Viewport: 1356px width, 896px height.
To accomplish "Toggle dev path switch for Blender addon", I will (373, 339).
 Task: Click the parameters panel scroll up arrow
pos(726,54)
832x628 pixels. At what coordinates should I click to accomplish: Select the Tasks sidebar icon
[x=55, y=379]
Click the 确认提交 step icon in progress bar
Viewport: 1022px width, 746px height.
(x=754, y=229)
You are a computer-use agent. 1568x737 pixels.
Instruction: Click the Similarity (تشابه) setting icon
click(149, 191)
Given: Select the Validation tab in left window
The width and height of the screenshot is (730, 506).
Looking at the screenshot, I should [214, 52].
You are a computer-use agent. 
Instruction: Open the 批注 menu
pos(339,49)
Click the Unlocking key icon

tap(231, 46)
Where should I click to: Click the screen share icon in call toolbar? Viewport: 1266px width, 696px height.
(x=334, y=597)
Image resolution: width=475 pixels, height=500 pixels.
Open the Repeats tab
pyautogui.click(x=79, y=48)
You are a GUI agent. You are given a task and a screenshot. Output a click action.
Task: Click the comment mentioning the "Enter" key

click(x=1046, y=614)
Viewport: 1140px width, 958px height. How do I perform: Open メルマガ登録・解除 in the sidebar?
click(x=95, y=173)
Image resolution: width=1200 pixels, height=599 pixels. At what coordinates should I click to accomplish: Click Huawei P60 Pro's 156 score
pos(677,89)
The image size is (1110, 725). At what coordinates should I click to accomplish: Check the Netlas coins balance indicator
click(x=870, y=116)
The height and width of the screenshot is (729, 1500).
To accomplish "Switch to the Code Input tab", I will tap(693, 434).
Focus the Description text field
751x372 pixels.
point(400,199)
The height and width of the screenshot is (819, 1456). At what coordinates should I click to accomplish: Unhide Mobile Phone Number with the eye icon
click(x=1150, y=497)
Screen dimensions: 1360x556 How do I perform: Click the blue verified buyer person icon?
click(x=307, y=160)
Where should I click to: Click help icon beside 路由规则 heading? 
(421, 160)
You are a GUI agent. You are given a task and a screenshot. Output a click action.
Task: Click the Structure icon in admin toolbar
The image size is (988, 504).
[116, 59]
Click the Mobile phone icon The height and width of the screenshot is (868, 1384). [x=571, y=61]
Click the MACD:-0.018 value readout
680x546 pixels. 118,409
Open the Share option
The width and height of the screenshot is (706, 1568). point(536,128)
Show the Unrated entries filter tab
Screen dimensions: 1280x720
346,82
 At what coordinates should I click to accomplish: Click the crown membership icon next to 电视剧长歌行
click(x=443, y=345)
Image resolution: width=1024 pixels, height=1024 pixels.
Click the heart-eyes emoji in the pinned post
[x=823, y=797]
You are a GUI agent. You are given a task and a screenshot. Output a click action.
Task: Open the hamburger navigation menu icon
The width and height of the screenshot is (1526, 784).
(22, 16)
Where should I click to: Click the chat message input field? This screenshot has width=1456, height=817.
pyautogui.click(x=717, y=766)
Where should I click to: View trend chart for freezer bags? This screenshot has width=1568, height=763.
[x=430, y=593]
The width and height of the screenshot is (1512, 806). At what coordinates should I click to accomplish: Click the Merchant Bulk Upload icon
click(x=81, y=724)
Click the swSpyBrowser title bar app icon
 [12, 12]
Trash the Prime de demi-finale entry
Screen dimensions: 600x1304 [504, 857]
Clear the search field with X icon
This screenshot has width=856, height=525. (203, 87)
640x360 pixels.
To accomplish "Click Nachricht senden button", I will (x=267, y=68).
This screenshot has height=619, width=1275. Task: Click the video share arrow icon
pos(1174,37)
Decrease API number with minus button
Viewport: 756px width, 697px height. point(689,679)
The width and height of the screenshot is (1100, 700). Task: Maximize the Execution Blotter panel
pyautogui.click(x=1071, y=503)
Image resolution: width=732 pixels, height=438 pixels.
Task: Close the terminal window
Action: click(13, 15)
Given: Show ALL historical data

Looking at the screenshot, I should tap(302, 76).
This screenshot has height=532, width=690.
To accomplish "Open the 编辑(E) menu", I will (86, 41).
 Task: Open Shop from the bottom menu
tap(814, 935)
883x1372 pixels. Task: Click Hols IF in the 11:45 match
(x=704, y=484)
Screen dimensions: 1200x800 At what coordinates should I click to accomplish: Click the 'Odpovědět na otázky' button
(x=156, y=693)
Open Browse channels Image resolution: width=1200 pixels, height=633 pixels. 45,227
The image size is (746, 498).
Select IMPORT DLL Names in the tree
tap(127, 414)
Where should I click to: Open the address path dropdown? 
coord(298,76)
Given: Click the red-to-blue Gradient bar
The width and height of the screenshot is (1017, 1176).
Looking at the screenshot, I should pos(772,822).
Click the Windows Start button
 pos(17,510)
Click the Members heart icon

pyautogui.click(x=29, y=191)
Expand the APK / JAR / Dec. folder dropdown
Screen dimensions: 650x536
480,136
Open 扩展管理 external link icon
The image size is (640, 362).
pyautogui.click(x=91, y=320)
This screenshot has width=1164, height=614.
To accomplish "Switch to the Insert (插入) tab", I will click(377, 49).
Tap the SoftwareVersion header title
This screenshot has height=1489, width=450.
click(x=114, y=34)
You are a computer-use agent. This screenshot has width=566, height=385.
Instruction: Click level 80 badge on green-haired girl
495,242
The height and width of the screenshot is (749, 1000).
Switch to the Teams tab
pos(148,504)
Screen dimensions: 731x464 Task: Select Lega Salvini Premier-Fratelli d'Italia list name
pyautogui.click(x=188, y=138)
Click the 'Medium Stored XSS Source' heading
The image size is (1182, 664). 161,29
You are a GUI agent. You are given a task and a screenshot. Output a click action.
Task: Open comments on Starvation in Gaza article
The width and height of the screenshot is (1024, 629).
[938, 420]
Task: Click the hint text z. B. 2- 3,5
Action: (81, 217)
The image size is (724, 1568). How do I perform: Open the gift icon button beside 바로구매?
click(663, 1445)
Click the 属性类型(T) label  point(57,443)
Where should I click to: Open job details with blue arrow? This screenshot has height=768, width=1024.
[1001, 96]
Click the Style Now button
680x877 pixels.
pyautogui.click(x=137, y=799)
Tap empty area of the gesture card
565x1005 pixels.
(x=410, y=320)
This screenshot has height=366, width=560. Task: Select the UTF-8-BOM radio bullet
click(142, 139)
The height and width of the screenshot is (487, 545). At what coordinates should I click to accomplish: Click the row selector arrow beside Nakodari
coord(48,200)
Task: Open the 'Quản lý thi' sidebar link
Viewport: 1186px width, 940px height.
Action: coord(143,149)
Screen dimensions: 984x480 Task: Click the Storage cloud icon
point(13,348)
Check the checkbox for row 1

──────

- **PROBLEM TO SOLVE**: Quote the data above verbatim from its first line to the line that includes "Given: Select the", with both boundary lines retained.

- **ANSWER FOR THE TASK**:
Viewport: 1356px width, 896px height.
To accomplish "Toggle dev path switch for Blender addon", I will (373, 339).
 Task: Click the parameters panel scroll up arrow
pos(726,54)
832x628 pixels. At what coordinates should I click to accomplish: Select the Tasks sidebar icon
[x=55, y=379]
Click the 确认提交 step icon in progress bar
Viewport: 1022px width, 746px height.
(x=754, y=229)
You are a computer-use agent. 1568x737 pixels.
Instruction: Click the Similarity (تشابه) setting icon
click(149, 191)
Given: Select the Validation tab in left window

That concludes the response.